5 mins with Jean BAS

She’s a problem solver, a story keeper, a mother, designer and creator of bespoke fashion pieces, but who really is Jean Bas?

who is JEAN BAS?

Who is Jean Bas? I would call myself a story keeper. I celebrate iconic moments with people. I’ve dressed at least 10,000 women and I’m listening all the time. When fitting someone for a dress for a special occasion you’re closer than a second skin and you can feel their emotions. I never get tired of this.

i would call myself a story keeper

where did it all begin?

My story began when I was 11 and my house burned down. A lady gave my dad a sewing machine and my brother and I began creating our own clothes. I launched my own label in 1981. Back then coming to Newcastle was doing ‘country service.’ I moved here and thought it had beautiful beaches, and I stayed.

what do you hope to be remembered for?

I’d like to be thought of as a problem-solver. Design is problem solving. A good design is often a change in centremetres or millimetres, not inches, and those changes will solve the problem. I might also be known by thousands of women as helping them feel beautiful at one time. I never get tired of watching a woman have that moment when she learns she’s beautiful, she’s not lumpy, she just wasn’t wearing the right thing.

what advice would you offer? 

My advice is for women and it’s about investing in themselves. The French teach their girls style from a young age, we should be doing the same, because a woman deserves to feel beautiful, at any age. I also want women to know that they do not become invisible when they reach menopause.

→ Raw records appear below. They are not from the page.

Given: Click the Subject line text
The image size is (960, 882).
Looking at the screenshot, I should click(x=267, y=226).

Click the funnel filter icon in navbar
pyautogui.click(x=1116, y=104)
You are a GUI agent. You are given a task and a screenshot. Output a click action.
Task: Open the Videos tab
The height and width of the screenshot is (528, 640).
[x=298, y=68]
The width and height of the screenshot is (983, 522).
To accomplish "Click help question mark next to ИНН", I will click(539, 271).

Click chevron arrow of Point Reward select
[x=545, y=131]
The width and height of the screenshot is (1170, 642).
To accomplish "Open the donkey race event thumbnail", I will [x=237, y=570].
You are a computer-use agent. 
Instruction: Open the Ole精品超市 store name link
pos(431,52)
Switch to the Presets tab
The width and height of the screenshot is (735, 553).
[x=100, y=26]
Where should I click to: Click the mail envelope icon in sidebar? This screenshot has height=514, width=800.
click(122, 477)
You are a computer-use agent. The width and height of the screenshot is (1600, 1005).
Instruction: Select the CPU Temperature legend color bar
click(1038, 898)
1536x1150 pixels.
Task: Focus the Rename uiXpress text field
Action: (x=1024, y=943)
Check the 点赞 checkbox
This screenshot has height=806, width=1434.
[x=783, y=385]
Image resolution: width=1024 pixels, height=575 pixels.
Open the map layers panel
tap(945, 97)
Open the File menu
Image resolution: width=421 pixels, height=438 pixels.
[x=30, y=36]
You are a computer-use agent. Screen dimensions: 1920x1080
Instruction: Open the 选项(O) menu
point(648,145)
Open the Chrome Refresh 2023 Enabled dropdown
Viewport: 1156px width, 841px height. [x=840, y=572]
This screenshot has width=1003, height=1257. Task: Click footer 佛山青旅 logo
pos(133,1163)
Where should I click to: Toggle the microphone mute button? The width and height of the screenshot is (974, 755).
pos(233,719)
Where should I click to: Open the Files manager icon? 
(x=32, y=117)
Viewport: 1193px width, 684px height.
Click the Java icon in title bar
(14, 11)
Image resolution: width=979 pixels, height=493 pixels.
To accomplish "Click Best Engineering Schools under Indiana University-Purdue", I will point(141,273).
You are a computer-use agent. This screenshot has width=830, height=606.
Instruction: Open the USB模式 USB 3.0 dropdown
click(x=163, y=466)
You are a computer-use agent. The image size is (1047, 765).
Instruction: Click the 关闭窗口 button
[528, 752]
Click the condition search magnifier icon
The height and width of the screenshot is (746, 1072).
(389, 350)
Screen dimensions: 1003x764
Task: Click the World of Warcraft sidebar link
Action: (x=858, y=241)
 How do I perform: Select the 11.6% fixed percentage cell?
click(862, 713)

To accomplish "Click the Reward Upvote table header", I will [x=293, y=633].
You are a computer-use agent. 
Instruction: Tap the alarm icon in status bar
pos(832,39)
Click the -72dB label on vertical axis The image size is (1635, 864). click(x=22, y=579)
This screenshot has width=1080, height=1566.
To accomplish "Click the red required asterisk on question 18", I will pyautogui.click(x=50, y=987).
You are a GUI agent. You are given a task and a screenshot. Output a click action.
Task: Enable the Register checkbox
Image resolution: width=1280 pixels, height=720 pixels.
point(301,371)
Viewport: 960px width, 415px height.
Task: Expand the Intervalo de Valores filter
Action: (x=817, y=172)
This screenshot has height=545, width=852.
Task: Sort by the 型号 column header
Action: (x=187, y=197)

what is next for you and your industry? 

I can see a resurgence in the sewing of our own clothes. We can’t keep supporting an industry that is destroying our planet. Choose quality pieces as the building blocks of your wardrobe. The next step for me? – I’m a storyteller and story keeper, my future lies somewhere in that space.

favourite film? 

‘Babette’s Feast’ & ‘Out of Africa’. I also love ‘Breakfast at Tiffany’s’ as it is iconic for influencing the way women dress today.